Archeological site in Aomori, Tohuku, Japan

The Takayashikidate ruins (高屋敷館遺跡, Takayashikidate iseki) is an archaeological site containing the ruins of a fortified settlement dating to the Heian period in what is now the Namioka neighborhood of the city of Aomori, Aomori Prefecture, in the Tōhoku region of northern Japan. The ruins were designated a National Historic Site in 2012 by the Japanese government.

==Overview==
During the middle Heian period, the very far northern portion of Mutsu province was only tenuously within the control of the central government and was largely in the hands of Emishi tribes. In the latter half of the 11th century, the region experienced several major conflicts, including the Zenkunen War and Gosannen War.

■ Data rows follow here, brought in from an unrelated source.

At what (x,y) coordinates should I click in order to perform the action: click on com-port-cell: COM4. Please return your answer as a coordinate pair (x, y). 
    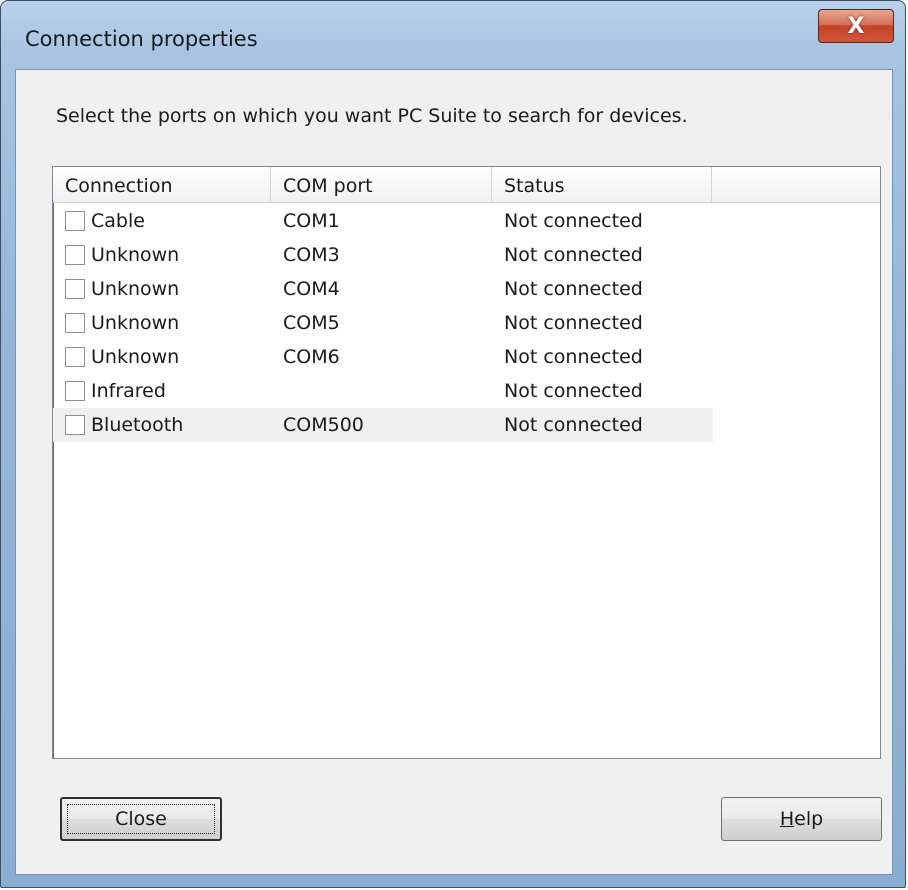
    Looking at the image, I should click on (312, 289). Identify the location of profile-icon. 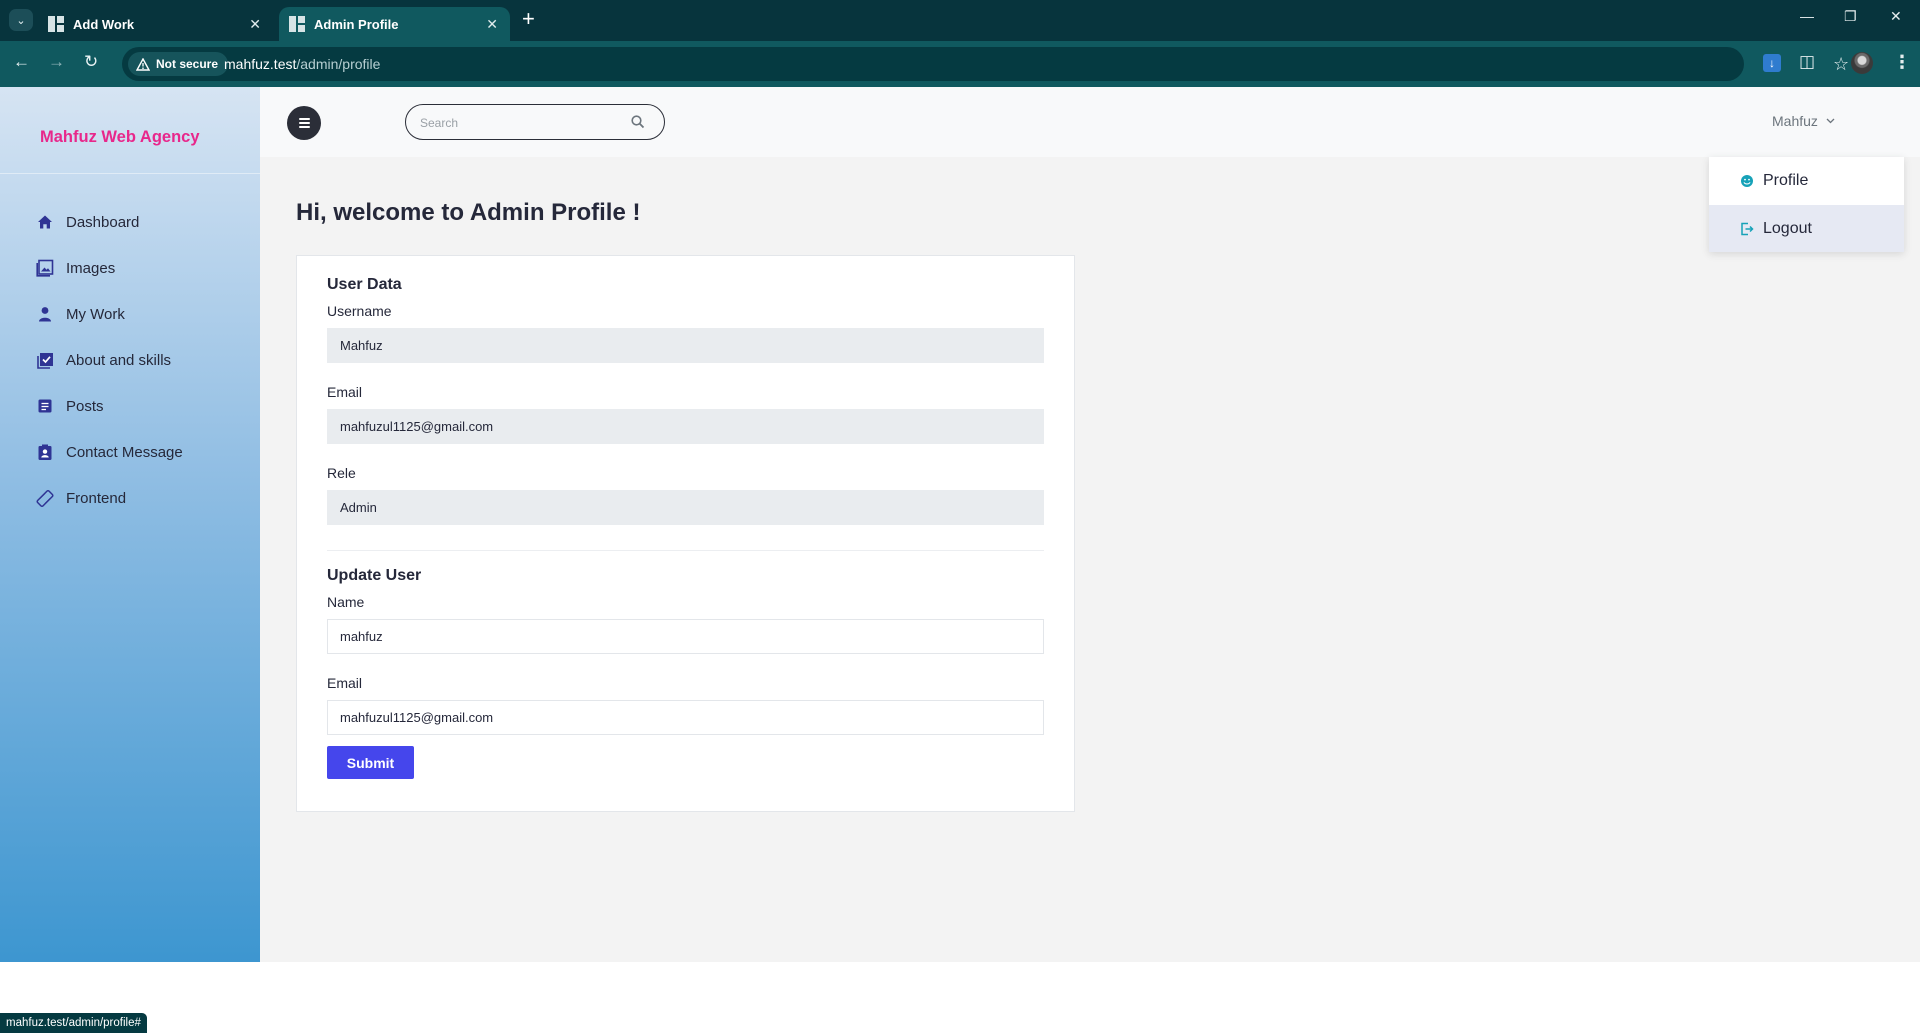
(1747, 180).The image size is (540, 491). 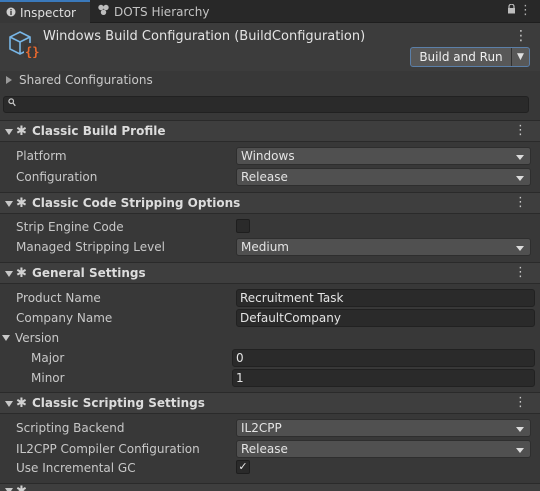 I want to click on tab-bar: Inspector DOTS Hierarchy ⋮, so click(x=270, y=12).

The Takayashikidate site was a moated settlement with a protected area of approximately 30,000 square meters (500 meters north-south by 90 meters east-west), in the center of which are the ruins of a fortified village inhabited from the 10th century through the 12th century AD, or the middle to end of the Heian period. The moat ranged from six to eight meters in width and up to four meters deep, and had an earthen rampart and wooden palisade. The settlement itself measured approximately 110 meters north-south by 80 meters east-west and contained at least 86 buildings, some of which were pit dwellings and some of which were stilt-pillar buildings connected by passageways. There is a gap in the earthworks on the west side of the moat, which had a gate with many pillars, and a wooden bridge was built in the southwest, which is thought to have provided an entrance and exit. The location of the site is on a fluvial terrace on the west bank of the Daishaka River at an altitude of 35–45 meters.

The site was discovered in 1994, during construction of the Namioka Bypass on Japan National Route 7. Partial excavation work was undertaken from 2004 to 2005 by the Aomori Board of Education, and approximately half of the settlement area was excavated. As a result of the excavation, the route of the bypass was shifted to the west to preserve the site.

A large number of artifacts were discovered, including fragments of cloth, housing materials, Sue pottery, lacquerware, agriculture tools, smithing tools and accessories and weapons. Due to the large amount of iron slag discovered, it appears that the settlement was a center for blacksmithing or metal working.

The settlement was abandoned for unknown reasons, and the moat became filled in. The area was subsequently used as an orchard. The site is approximately five minutes by car from the JR East Namioka Station on the Ōu Main Line.